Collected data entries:
'''

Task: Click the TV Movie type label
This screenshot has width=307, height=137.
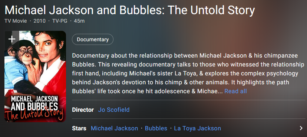Action: (x=16, y=21)
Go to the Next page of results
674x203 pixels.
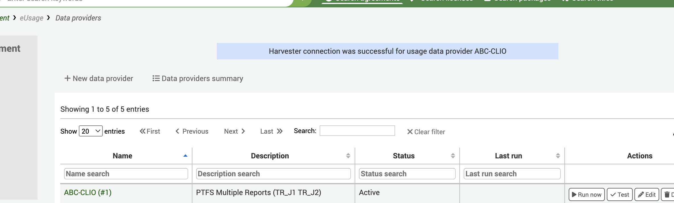[235, 131]
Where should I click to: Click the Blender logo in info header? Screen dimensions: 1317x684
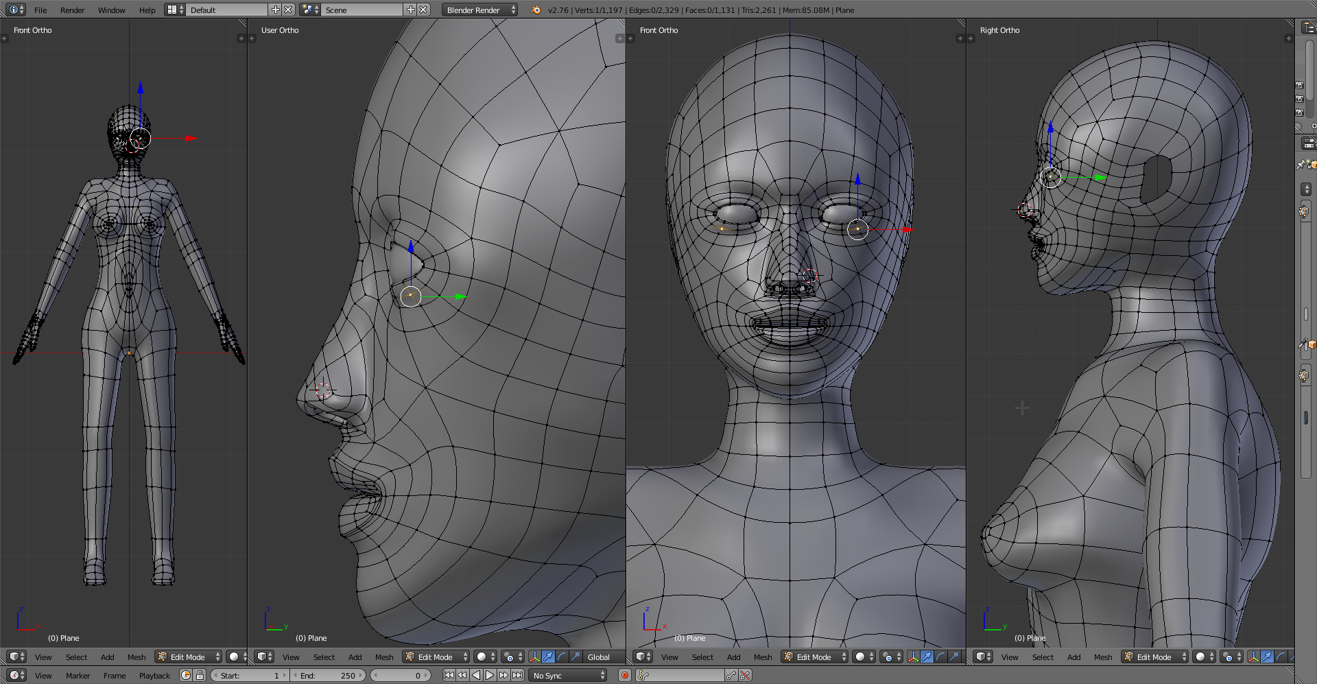coord(536,10)
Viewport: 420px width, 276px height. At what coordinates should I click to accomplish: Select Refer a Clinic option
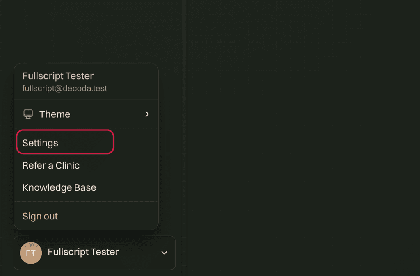click(x=86, y=165)
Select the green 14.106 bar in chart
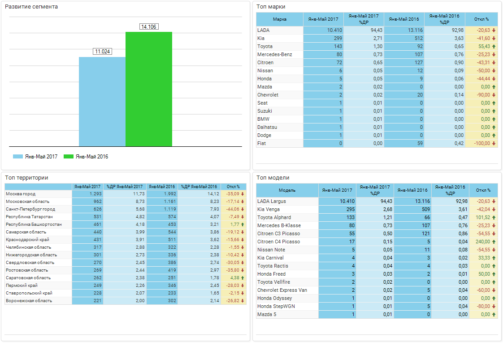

'''

A faithful copy of the data is required: each word kept, each picture omitted.

* **Reply**:
Task: Click the TV Movie type label
This screenshot has width=307, height=137.
Action: (x=16, y=21)
Go to the Next page of results
674x203 pixels.
[235, 131]
Where should I click to: Click the Blender logo in info header? Screen dimensions: 1317x684
coord(536,10)
Viewport: 420px width, 276px height. At what coordinates should I click to accomplish: Select Refer a Clinic option
click(x=86, y=165)
Select the green 14.106 bar in chart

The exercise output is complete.